Okunacak Metin
DİNLE EY NEFSİM!
Gel,
bugün sana anladığın dilden konuşmaya çalışacağım.
Ey
nefsim!
Yemeğe
çağrıldığında heyecanla ve ne yiyeceğini merak ederek gidiyorsun. Sofranın
başına geçtiğinde iştahla, hiç zaman endişesi taşımadan aheste aheste yiyorsun.
Hatta yemek biraz gecikecek olursa homurdanıyor, şikâyete başlıyorsun. Yemeğin
veya yemek saatin azıcık ertelense tahammül bile edemiyorsun.
Ama
aynı hassasiyeti namazında göstermiyor, ona da aynı iştiyakı duymuyorsun.
Kalbinin gıdasını alırken heyecanlanmadan bir an önce huzurdan kaçma çabası
içinde öylesine geçiştiriyorsun. Neden namazı geciktirmek seni rahatsız
etmiyor. Sen O’ndan gelen nimetin gecikmesine şekva ededururken O’nu bekletmeyi
nasıl kendine reva görüyorsun. Midenin beklemesine tahammülün yok ama ruhunun
beklemesi seni pek üzmüyor nedense.
Ey
nefsim!
Sorumluluk
verdiğin kişilerin sorumluluklarını baştan savmalarına tahammül edemiyor,
onları azarlıyorsun. Peki, sen ibadetlerini neden üstün körü, görev savma
kabilinden yapıyor, onlara gereken önemi vermiyorsun?
Ey
nefsim!
Bir
iş görüşmesi öncesi görüşeceğin kişiyle neler söyleyeceğinin provasını önceden defalarca
yapıyorsun. Nefsine pirim verecek bir sevgili ya da meşhur biriyle görüşmeden
önce görüşme anını defalarca hayalinde canlandırıyor, heyecanla görüşme anını
bekliyorsun. Acaba kâinatın Yaratıcısı, tüm sevdiklerini sana ihsan eden Rabbin
onlardan daha mı az ehemmiyetli de O’nun randevusunu iştiyakla beklemiyor,
O’nun huzurunda O’na ne söylediğinin farkında bile olmadan huzurundan ayrılıyorsun?

Yönerge
Nefse seslenen metni tek kelimesini bile değiştirmeden, baştan sona eksiksiz yazıya geçir. Bu çalışmada listenin hiçbir rolü yoktur.

Verilen Malzeme
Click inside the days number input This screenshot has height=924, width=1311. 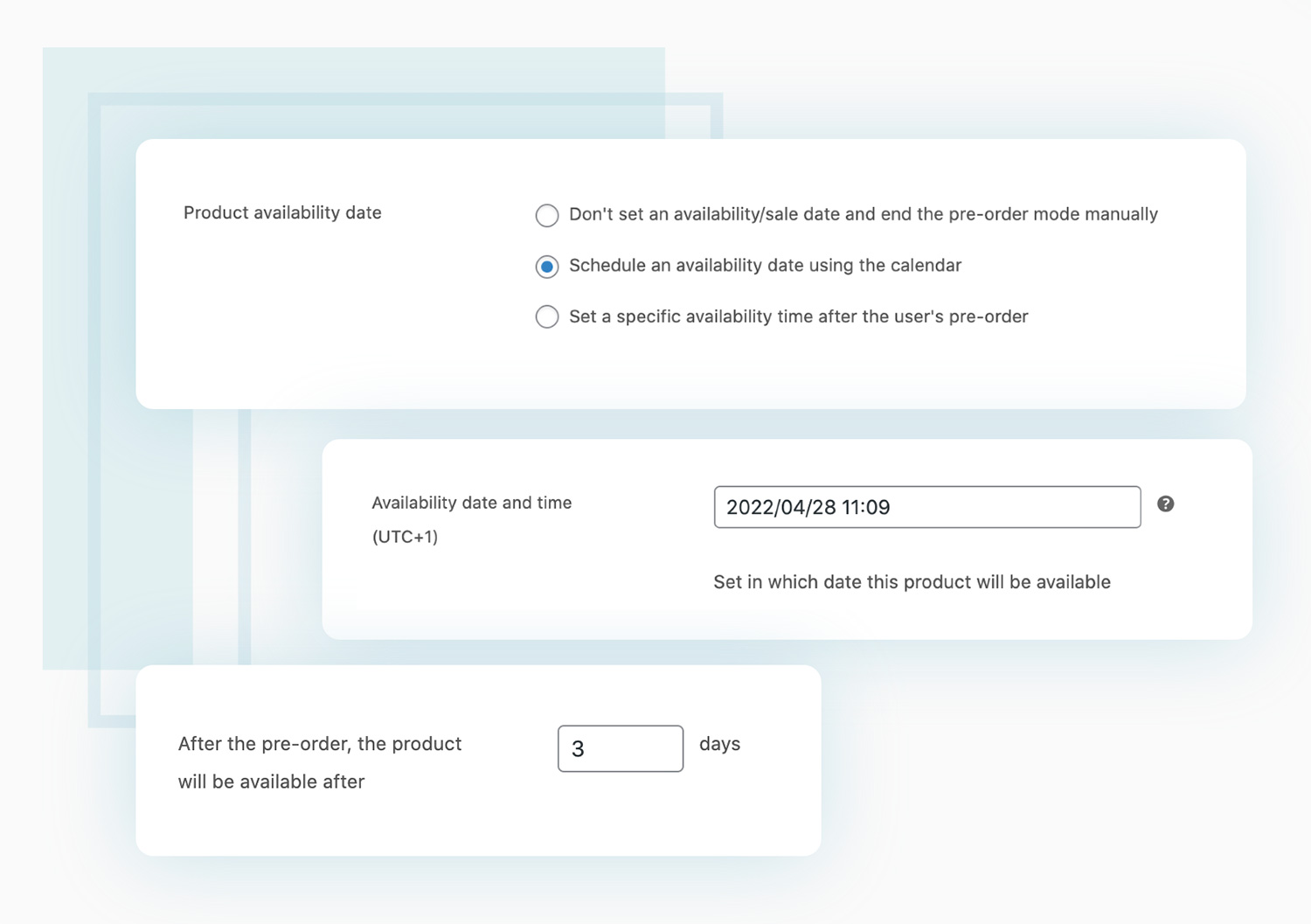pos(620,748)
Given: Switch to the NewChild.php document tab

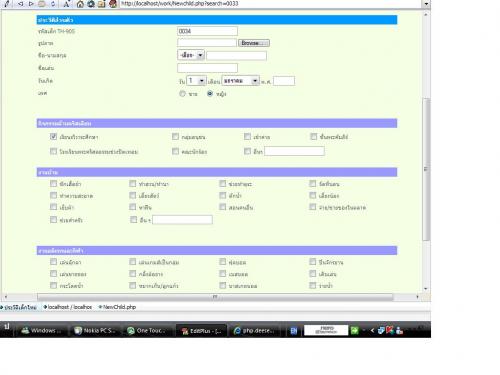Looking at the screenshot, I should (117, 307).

Görev Sonucu
DİNLE EY NEFSİM!
Gel,
bugün sana anladığın dilden konuşmaya çalışacağım.
Ey
nefsim!
Yemeğe
çağrıldığında heyecanla ve ne yiyeceğini merak ederek gidiyorsun. Sofranın
başına geçtiğinde iştahla, hiç zaman endişesi taşımadan aheste aheste yiyorsun.
Hatta yemek biraz gecikecek olursa homurdanıyor, şikâyete başlıyorsun. Yemeğin
veya yemek saatin azıcık ertelense tahammül bile edemiyorsun.
Ama
aynı hassasiyeti namazında göstermiyor, ona da aynı iştiyakı duymuyorsun.
Kalbinin gıdasını alırken heyecanlanmadan bir an önce huzurdan kaçma çabası
içinde öylesine geçiştiriyorsun. Neden namazı geciktirmek seni rahatsız
etmiyor. Sen O’ndan gelen nimetin gecikmesine şekva ededururken O’nu bekletmeyi
nasıl kendine reva görüyorsun. Midenin beklemesine tahammülün yok ama ruhunun
beklemesi seni pek üzmüyor nedense.
Ey
nefsim!
Sorumluluk
verdiğin kişilerin sorumluluklarını baştan savmalarına tahammül edemiyor,
onları azarlıyorsun. Peki, sen ibadetlerini neden üstün körü, görev savma
kabilinden yapıyor, onlara gereken önemi vermiyorsun?
Ey
nefsim!
Bir
iş görüşmesi öncesi görüşeceğin kişiyle neler söyleyeceğinin provasını önceden defalarca
yapıyorsun. Nefsine pirim verecek bir sevgili ya da meşhur biriyle görüşmeden
önce görüşme anını defalarca hayalinde canlandırıyor, heyecanla görüşme anını
bekliyorsun. Acaba kâinatın Yaratıcısı, tüm sevdiklerini sana ihsan eden Rabbin
onlardan daha mı az ehemmiyetli de O’nun randevusunu iştiyakla beklemiyor,
O’nun huzurunda O’na ne söylediğinin farkında bile olmadan huzurundan ayrılıyorsun?